If you’re an experienced adventurer, you’re already well aware of the joys that come with the original social distancing activity, but it never hurts to have a camping refresher.
Decide on a Camping Destination
As long as travel restrictions and social distancing rules are in place, that bucket-list trip to Mt. Everest (#roofoftheworld) will have to wait. Plus, you probably want to start with something that won’t cost you thousands of dollars.

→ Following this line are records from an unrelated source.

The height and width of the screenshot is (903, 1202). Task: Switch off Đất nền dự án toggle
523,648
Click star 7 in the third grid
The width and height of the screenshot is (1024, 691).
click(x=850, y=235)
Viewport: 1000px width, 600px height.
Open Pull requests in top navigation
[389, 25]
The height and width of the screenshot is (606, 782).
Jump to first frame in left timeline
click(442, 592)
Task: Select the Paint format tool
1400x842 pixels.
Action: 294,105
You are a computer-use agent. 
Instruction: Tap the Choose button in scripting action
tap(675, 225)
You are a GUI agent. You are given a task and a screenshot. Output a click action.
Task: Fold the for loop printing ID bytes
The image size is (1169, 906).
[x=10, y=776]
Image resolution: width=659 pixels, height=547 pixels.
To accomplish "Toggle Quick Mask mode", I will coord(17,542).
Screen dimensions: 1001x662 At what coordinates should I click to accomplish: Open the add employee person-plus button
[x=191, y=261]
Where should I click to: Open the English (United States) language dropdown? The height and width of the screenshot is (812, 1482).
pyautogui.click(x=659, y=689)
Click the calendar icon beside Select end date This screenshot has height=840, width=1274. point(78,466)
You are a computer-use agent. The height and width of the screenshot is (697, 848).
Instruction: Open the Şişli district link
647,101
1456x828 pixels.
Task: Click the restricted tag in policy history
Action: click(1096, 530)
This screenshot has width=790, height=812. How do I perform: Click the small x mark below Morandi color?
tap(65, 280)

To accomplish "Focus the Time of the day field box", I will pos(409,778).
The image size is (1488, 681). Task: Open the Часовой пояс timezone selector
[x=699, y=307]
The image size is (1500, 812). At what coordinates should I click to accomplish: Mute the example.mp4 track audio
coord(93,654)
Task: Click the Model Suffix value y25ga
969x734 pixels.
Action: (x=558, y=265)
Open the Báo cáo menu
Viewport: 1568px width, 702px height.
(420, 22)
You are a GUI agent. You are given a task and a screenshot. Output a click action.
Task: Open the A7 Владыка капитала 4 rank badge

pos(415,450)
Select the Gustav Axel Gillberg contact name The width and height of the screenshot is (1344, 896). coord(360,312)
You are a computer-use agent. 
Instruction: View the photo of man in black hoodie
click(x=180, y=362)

Local state parks are great for camping beginners. You’d be surprised at how many hidden gems there are in each state; California has 118 state parks, and even Kansas has 55 (who knew?!). Find a list of parks and their camping rules here. If you want to go bigger, National Parks are a great choice. (Or, you know, you could always pitch your tent in your backyard to first decide if you even like sleeping outdoors.)
Get Your Camping Gear
Picking where to hike, camp, and be all outdoorsy is the easy part. After that, there’s way, way more involved. Don’t own camping gear? It can get pretty pricey. Ask your outdoorsy friends if you can borrow some of their stuff, especially if you think this camping trip is a one-and-done-type situation. If all your friends are more city than country, local and regional outdoor outfitters will usually let you rent everything from stoves to tents to hatchets.
Not sure what the hell you’re supposed to bring? Here’s our complete checklist of camping necessities. Pro tip: It’s also a good idea to actually know how to use that gear before you head out and don’t have a cell signal. So practice putting up the tent, turning on the stove, and balling up that hammock to make sure it fits back in its case.
Choose Your Camping Clothing Carefully
You’re not going to be wearing tons of sleeveless tanks if you’re backpacking in the middle of winter. So, pack accordingly. Think light materials in summer, layers in winter, and quick-drying items year-round. We always like to overpack things like socks and undies … just because.
Good shoes are a must on any camping list. Even if you don’t need super-rugged, fancy hiking boots, make sure you have a closed-toe pair of tennis shoes, if only to avoid poison ivy when you’re making a middle-of-the-night bathroom trip.
Plan Like a Pro
There’s nothing more delicious than s’mores with charred marshmallow oozing all over everything. But your camping trip food has to involve more than marshmallow and melty chocolate, or you’re going to end up seriously hangry. Do what you do at home (unless that thing you do at home is winging it): Come up with a meal plan you can actually cook, and pack some protein-heavy snacks.
Make sure you bring more than enough food — but not so much that it weighs you down — just in case. Keep perishables (eggs, cheese, fresh fruits and veggies) in a small cooler, and aim for easily portable snacks (nuts, beef sticks, trail mix). Just make sure you follow local regulations to keep bears and raccoons from eating it, too!
There’s nothing like sitting next to a crackling fire while star-gazing at the sky. And the sound of nature? It’s pretty cool, too. And, hey, if your camping adventure involves a nice cabin or a five-star hotel on the edge of a state park, that’s OK. You do you. No matter where you’re headed, adventures await!